Reactions: Like 1 | Informative 1


----------



## Bill The Baptist (Mar 13, 2017)

greenbaggins said:


> Bill, I appreciate your colorful analogy, but I think the HCSB reads the way language naturally flows today. I think it has the right balance between acknowledging that individual words mean something, and yet also is aware of idiomatic expressions, and larger levels of discourse. Of course, most of the translations listed in the poll have such an awareness. It is merely a question of degree. I like the ESV, but I have just enough annoyance with some of its English choices (as in bad English), that it cannot be my first choice.



Rev. Keister,

What are your thoughts on the new CSB?


----------



## greenbaggins (Mar 13, 2017)

I am excited to see it. I think that going back to LORD from "Yahweh" is actually a good move, making it a more standardized translation. I also think removing "Holman" from the title will make it more attractive as well. I would really like to see more resources available in that translation. Until they come up with a Study Bible as good as the ESV Study Bible, the translation will probably not take off as I think it should.
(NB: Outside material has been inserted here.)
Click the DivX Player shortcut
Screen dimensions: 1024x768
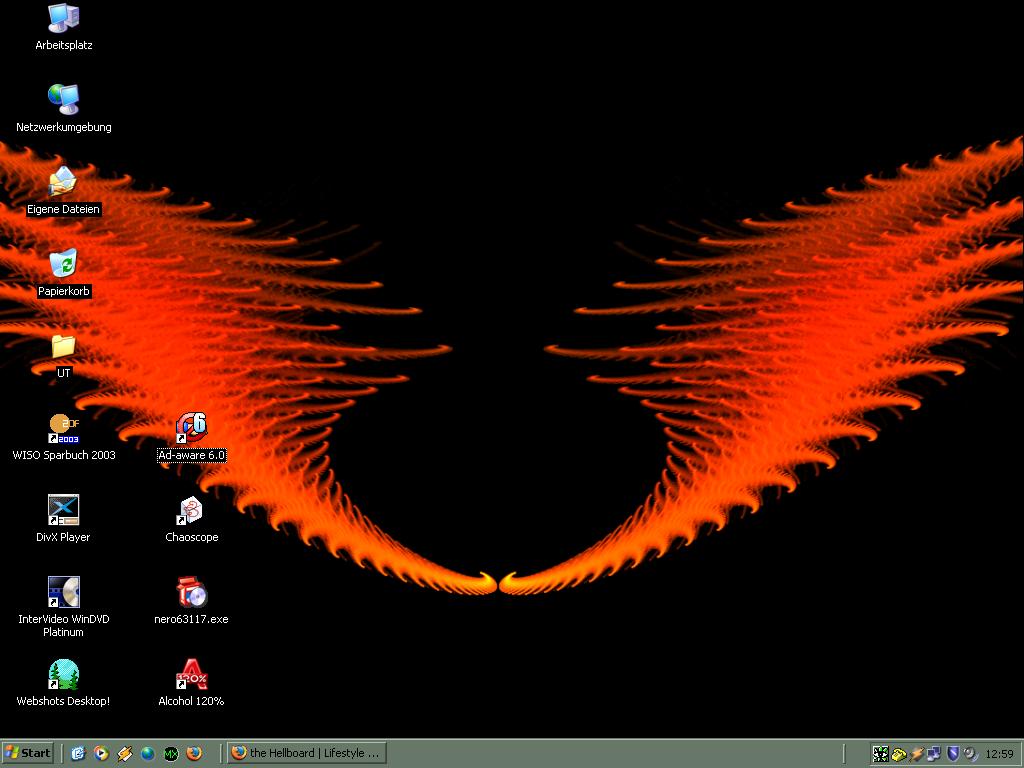[63, 511]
Reactions: Like 1 | Informative 1


----------



## manito2000 (Mar 13, 2017)

None of the above...I use a Spanish translation - which we all know is the language we will speak in the eternal state! 

NVI, La Biblia de las Americas (similar to NASB), Reina Valera 1960 (Similar to NKJV) - in that order.

Reactions: Funny 1


----------



## ZackF (Mar 13, 2017)

I put AV but my favorite modern translation is NASB.

Reactions: Like 2


----------



## Stephen L Smith (Mar 13, 2017)

greenbaggins said:


> HCSB reads the way language naturally flows today. I think it has the right balance between acknowledging that individual words mean something, and yet also is aware of idiomatic expressions, and larger levels of discourse.


I wonder who did the 1 vote for the HCSB


----------



## Djenks (Mar 14, 2017)

I use the NASB for everyday reading and study. 


Sent from my iPhone using Tapatalk

Reactions: Like 1


----------



## bookslover (Mar 14, 2017)

Dachaser said:


> ...and now also using quite a bit the ESV version, as to me it reads much like a modernized version of the KJV...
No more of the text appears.